Mise su dell’acqua in un bollitore. Dal divano lo guardavo mentre apriva un cassetto dopo l’altro in cerca di un infuso calmante. << Non c’è>>, gli feci. <<Come non c’è?>>, disse lui alzando di poco la voce. Riconobbi il piglio di un tempo. <<Scherzavo>>, dissi e indicai con l’indice l’anta da aprire. Mi asciugai le lacrime. Sorrise anche lui. Poi bevemmo insieme una camomilla amara. Lo zucchero davvero non c’era e in quel preciso momento mi resi conto che la mia casa era tutta congegnata per non averci dentro nessun altro oltre che me. Mi chiese di mia madre soffiando intorno all’orlo della tazza. <<Come sta?>>, disse. Mi irrigidii. Non saprei. Era vero. Mi sembrò di non averla mai conosciuta sul serio. Negli anni successivi al divorzio avevamo entrambe evitato accuratamente di indagare dietro la facciata di pietra che abilmente mostravamo. Ripensai al suo viso stanco. Le guance lievemente incavate già ad inizio giornata, come chi era disposto a soffrire tutto il soffribile. Erano ancora le cose meno tangibili a parlarmi di lei. Una parola ambigua detta a me per vendicarsi di lui, un tono di voce che non ti aspetti, così carico di una insoddisfazione tramandata per generazioni. Un’occhiata dura. La risata infantile al primo goccio di vino. Dall’età di vent’anni aveva condiviso con me una certa idea di uomo, tanto da separare il mondo in due precise categorie. Quelli come papà, e poi tutti gli altri. Lui si toccava la barba fitta di bianco, in attesa di un cenno. Cosa era successo? Da dove veniva quell’odio? Eppure, da piccola avevo amato di lui tutto quello che oggi disapprovavo.

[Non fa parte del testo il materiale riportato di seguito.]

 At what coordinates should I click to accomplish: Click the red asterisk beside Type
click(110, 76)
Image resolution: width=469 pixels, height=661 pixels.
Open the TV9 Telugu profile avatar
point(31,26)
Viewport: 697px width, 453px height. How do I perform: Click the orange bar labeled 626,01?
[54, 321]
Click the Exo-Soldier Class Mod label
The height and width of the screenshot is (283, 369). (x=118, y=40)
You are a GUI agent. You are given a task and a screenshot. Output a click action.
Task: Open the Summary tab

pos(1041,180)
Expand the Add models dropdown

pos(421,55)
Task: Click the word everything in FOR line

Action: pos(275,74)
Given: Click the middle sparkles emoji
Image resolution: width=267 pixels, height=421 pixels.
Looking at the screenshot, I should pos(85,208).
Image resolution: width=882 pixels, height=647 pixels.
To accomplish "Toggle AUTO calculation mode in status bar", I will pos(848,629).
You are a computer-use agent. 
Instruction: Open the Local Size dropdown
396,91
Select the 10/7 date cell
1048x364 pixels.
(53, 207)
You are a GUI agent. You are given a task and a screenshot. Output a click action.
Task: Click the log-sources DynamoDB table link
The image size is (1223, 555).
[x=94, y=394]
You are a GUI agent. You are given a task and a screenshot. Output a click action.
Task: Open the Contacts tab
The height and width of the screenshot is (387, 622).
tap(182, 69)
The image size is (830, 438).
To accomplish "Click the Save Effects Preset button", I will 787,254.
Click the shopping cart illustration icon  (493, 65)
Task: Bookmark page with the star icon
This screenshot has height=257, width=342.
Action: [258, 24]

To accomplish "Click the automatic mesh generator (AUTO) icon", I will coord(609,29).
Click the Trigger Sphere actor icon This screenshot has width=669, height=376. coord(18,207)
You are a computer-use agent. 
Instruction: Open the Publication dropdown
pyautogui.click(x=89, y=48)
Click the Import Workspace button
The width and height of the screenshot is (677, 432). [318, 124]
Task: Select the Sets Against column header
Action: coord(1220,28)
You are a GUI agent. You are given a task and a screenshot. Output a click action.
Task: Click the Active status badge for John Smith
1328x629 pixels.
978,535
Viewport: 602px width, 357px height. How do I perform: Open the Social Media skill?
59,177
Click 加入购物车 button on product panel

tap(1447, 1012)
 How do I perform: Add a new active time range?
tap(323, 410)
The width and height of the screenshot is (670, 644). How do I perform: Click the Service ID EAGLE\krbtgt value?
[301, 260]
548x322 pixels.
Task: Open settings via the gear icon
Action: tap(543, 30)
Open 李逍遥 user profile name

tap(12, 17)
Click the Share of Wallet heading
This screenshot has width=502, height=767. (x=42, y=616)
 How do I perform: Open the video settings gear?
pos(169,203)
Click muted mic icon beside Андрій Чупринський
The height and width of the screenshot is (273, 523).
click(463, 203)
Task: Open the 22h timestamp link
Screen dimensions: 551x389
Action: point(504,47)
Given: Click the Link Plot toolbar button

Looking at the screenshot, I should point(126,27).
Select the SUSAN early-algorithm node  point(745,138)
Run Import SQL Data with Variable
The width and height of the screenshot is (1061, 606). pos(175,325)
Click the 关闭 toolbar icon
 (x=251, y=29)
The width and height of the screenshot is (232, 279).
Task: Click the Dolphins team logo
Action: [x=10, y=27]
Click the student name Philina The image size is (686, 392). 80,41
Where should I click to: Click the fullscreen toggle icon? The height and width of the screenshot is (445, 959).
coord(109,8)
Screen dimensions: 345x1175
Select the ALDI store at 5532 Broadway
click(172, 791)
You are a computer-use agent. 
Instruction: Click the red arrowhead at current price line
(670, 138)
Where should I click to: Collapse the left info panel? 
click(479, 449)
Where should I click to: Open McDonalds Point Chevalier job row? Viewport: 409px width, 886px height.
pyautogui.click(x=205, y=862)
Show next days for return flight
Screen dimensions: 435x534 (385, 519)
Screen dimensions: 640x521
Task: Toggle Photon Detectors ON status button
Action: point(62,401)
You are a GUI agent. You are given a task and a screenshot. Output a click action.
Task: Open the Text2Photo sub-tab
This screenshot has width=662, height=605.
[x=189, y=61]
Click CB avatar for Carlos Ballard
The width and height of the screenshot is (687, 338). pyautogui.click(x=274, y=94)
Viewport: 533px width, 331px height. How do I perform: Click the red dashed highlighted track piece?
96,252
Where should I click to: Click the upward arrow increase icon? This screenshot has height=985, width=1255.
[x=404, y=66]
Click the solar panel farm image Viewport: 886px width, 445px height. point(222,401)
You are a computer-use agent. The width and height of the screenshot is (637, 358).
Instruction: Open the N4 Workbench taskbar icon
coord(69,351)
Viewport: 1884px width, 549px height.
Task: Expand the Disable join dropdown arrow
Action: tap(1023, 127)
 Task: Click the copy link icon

<<Perché sei andato via?>>, dissi improvvisamente. la libertà di cui si riempiva la bocca non era forse un alibi per giustificare la fuga dalla monotona stanchezza del matrimonio? Sentivo la rabbia montarmi dentro.
<<In qualche misura c’entri tu>>.
Mi sentii avvampare. <<Non capisco>>.
<< Sono andato via quando ti ho lasciata libera di scegliere che vita fare, e tu hai scelto di andare>>.
<<Stai dicendo che è colpa mia>>.
<<Sto dicendo che eri tu in un certo senso l’asse su cui reggeva ogni cosa>>.
<<Hai ciò che volevi. Essere liberi equivale ad essere felici, non è così? era per sentirmi dire esattamente il contrario.
<<Essere liberi ti consente di scegliere>>, disse.
<<Anche di fare la scelta sbagliata>>, feci io. Pagavo cara la mia libertà, portandomi addosso la paura mortale di fronte alla possibilità di poter fare ogni volta quel che volevo.
<<La moltiplicazione delle possibilità ha in sé il germe dell’angoscia>>, sentenziò lui schiarendo la voce. Riconobbi il tono accademico e lo immaginai in una delle sue innumerevoli conferenze in giro per il mondo. Ripensai alle mie amiche di infanzia. Le sapevo serene nelle loro famiglie, legate agli stessi compagni di banco. Non erano forse più felici di me? <<La comodità non sempre paga>>, disse accarezzandomi il capo. Poi si portò una mano alla fronte, tossì nuovamente. Aveva due solchi scuri intorno agli occhi e il respiro pesante. <<Sono un po’ stanco, è ora che vada>>. Non volle misurarsi la febbre. Avrei continuato a consultarlo come si fa di fronte ad un oracolo. Ed ebbi voglia di un abbraccio, ma non lo chiesi. Guardai il pacchetto regalo in carta lucida rossa stretto in un fiocco di tessuto bianco. Cara figlia. Cominciavano tutte così le lettere che negli anni avevo ricevuto da lui e cestinato con la complicità di mia madre. Non so perché mi venne in mente in quel preciso momento.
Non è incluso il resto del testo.